Yves Leterme, le formateur CD&V flamand, a eu raison. Fin de la semaine dernière, il avait décidé de suspendre les négociations en vue de la constitution du gouvernement flamand. Officiellement parce que les partenaires autour de la table avaient encore beaucoup de pain sur la planche: il resterait une bonne douzaine de points litigieux à régler. Officieusement, la suspension des pourparlers flamands a aussi permis de laisser passer la fête de la Communauté flamande, célébrée ce 11 juillet.
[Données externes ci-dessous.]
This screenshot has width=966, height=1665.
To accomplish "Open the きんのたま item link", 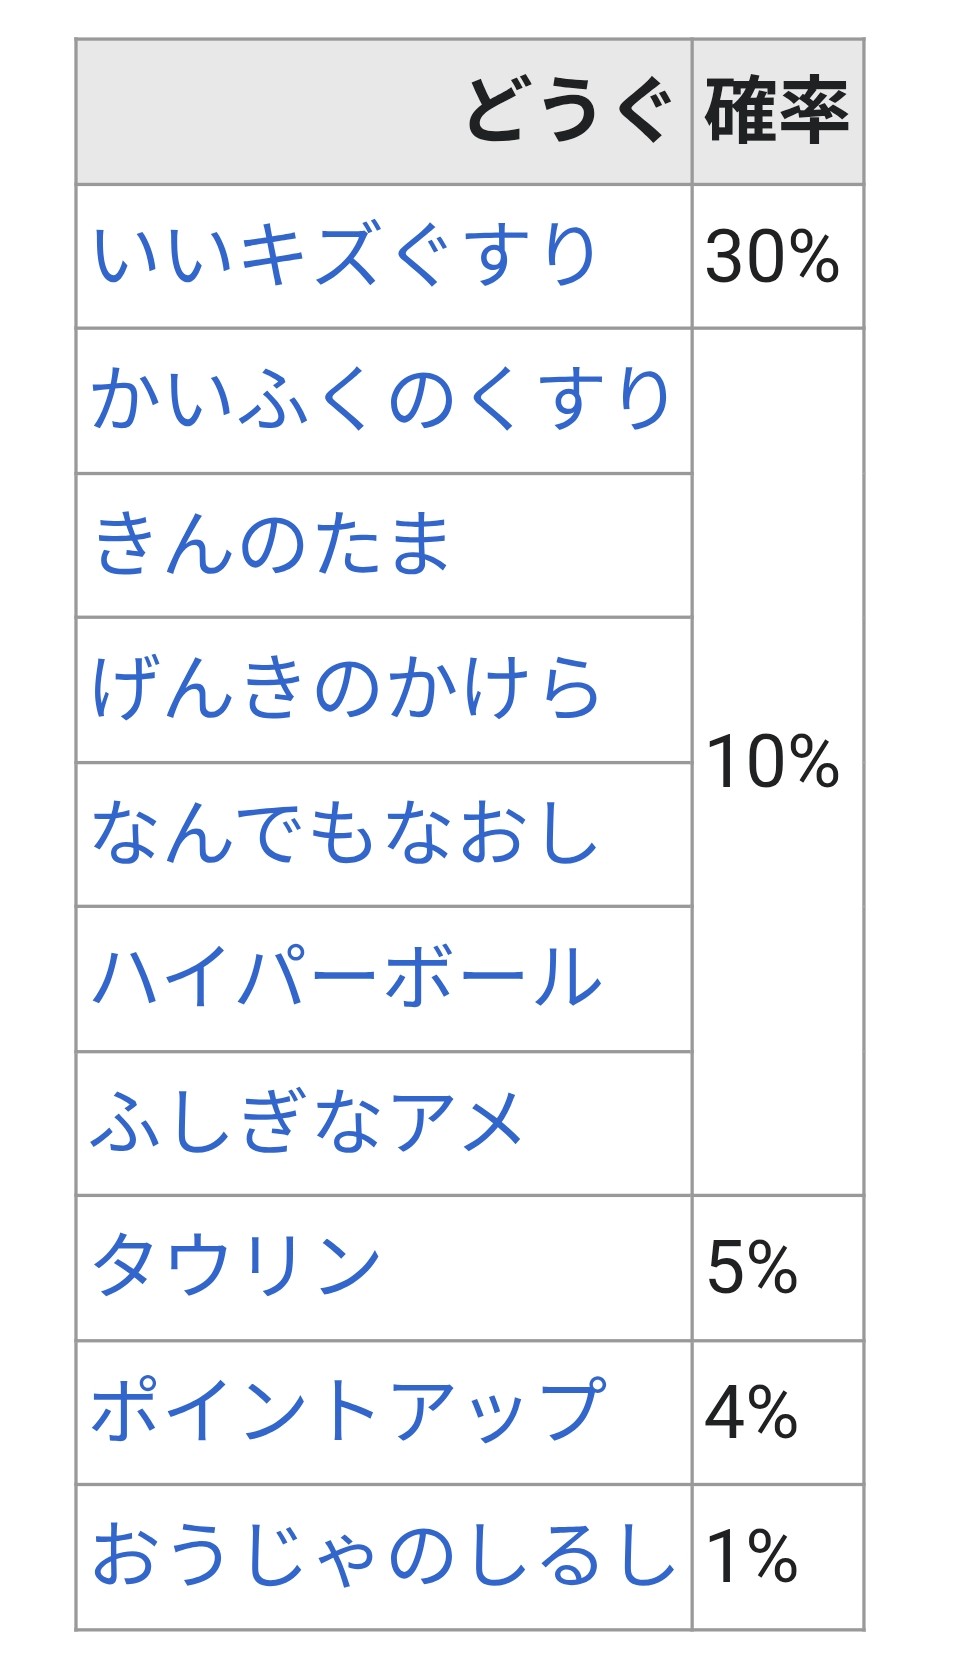I will coord(272,545).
Un accord précipité, conclu avant le week-end, aurait inévitablement déchaîné les ultra-flamingants, qui auraient sans aucun doute stigmatisé la faiblesse des revendications.

Dimanche, au contraire, on a assisté à des déclarations plus que posées de la part de responsables flamands visiblement en retrait. Le communautaire est resté extrêmement discret, voire absent, des discours prononcés ce 11 juillet. Que les francophones ne se rassurent pas trop vite: ils ne perdent rien pour attendre. Car il est évident que le texte négocié par les trois cartels (le CD&V-N.VA, le SP.A-Spirit et le VLD-Vivant) comprendra immanquablement un chapitre communautaire et institutionnel reprécisant l'ampleur des demandes flamandes avant que ne débute le Forum institutionnel.

On aura en revanche remarqué que pas une ligne ne concerne cette prochaine grand-messe institutionnelle dans l'accord conclu au Sud du pays (à la Région wallonne et à la Communauté française) entre le Parti socialiste et le Centre démocrate humaniste. Une manière claire de dire et de redire que les francophones ne sont demandeurs de rien.

Dimanche donc, en dehors d'une mini-manifestation de flamingants hurlant «que la Belgique crève» sur la Grand-Place de Bruxelles et d'un rassemblement du Vlaams Blok à Anvers réclamant un dialogue direct entre la Flandre et la Wallonie, les discours ont donc été très «soft». Le président du gouvernement sortant, Bart Somers (VLD), a bien rappelé que la Flandre était plus que jamais demandeuse d'une nouvelle réforme de l'Etat, la seule manière, selon lui, pour le Nord du pays, de faire face aux enjeux économiques. Mais les autres, comme le président du Parlement flamand, Norbert De Batselier (SP.A), ont préféré parler d'autre chose.

On retiendra encore que le formateur flamand, M. Leterme, a demandé que les Wallons réalisent leur part d'efforts budgétaires. C'est ce qu'avaient d'ailleurs annoncé la veille les présidents du PS et du CDH, Elio Di Rupo et Joëlle Milquet.

Le Lion flamand a donc caché ses griffes. Sans doute est-ce pour mieux s'en servir plus tard.